Last week, I had the opportunity to attend the AESP Annual Conference in Phoenix, where I participated in a particularly insightful workshop: "AI in Real Time: A Hands-On Learning Lab to Demystify Data Processes" hosted by Brent Sitterly from Fix Point Analytics and Doer/Maker 's own Ashley Santor . The experience left a strong impression, especially regarding how to make AI and data more accessible.

One of the biggest challenges in working with AI and data isn’t necessarily the technology itself, it’s understanding how to interact with it meaningfully. The workshop emphasized that AI tools aren’t just for data scientists; with the right approach, anyone can harness data for insights and decision-making. The key is breaking down complex processes into approachable steps, which is exactly what we did during the session.

Hands-On Learning: Cleaning, Calculating, and Analyzing

Instead of passively listening to a lecture, we jumped straight into practical application. Working in table groups, we:

  • Downloaded an Excel dataset
  • Cleaned up inconsistencies and structured the data
  • Applied formulas to extract key insights
  • Performed a brief analysis to identify patterns

Through this process, it became clear that data isn’t valuable until it’s properly prepared. Even the most advanced AI models rely on clean, structured data to produce meaningful results.

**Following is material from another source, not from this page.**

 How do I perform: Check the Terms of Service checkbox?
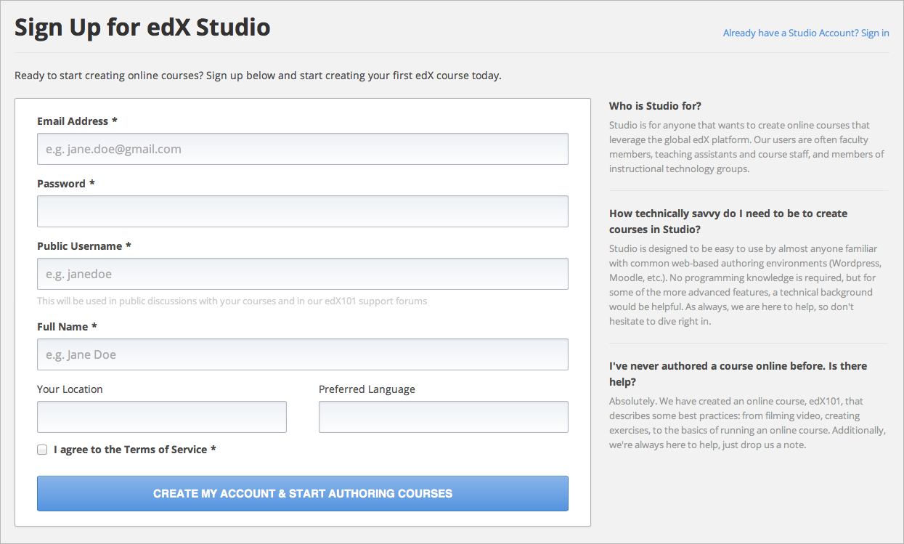tap(42, 450)
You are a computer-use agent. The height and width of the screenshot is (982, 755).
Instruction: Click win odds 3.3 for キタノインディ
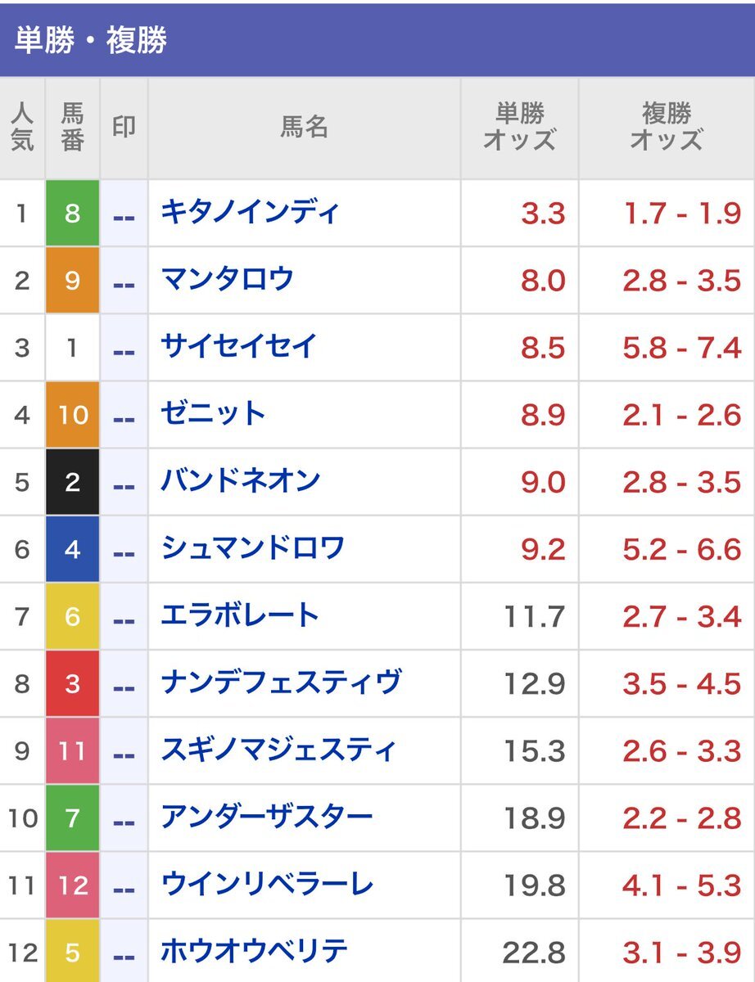pyautogui.click(x=543, y=214)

Beyond the technical exercises, we also discussed an essential cautionary lesson: data without context can be misleading. It’s easy to spot correlations, but without a deeper understanding of what drives the numbers (both internal and external factors), those correlations can lead to faulty assumptions.

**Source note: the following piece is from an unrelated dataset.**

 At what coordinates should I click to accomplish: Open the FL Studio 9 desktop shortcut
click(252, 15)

For example, imagine a utility company sees a spike in energy consumption. Without proper context, one might assume it’s due to inefficient appliances; but external factors like weather patterns, regional regulations, or behavioral trends could be playing a role. AI and analytics are only as effective as the people interpreting them.

Key Takeaways

1. AI and data should be accessible to everyone, not just experts

2. The foundation of good AI is clean, structured data

3. Understanding context is critical, correlation is not causation

This workshop reinforced that AI isn’t about replacing human insight...it’s about enhancing it. By making data approachable and encouraging critical thinking, we can leverage AI as a powerful tool rather than an intimidating black box. But remember: your AI output will only be as good as the information or data that you input - garbage in, garbage out.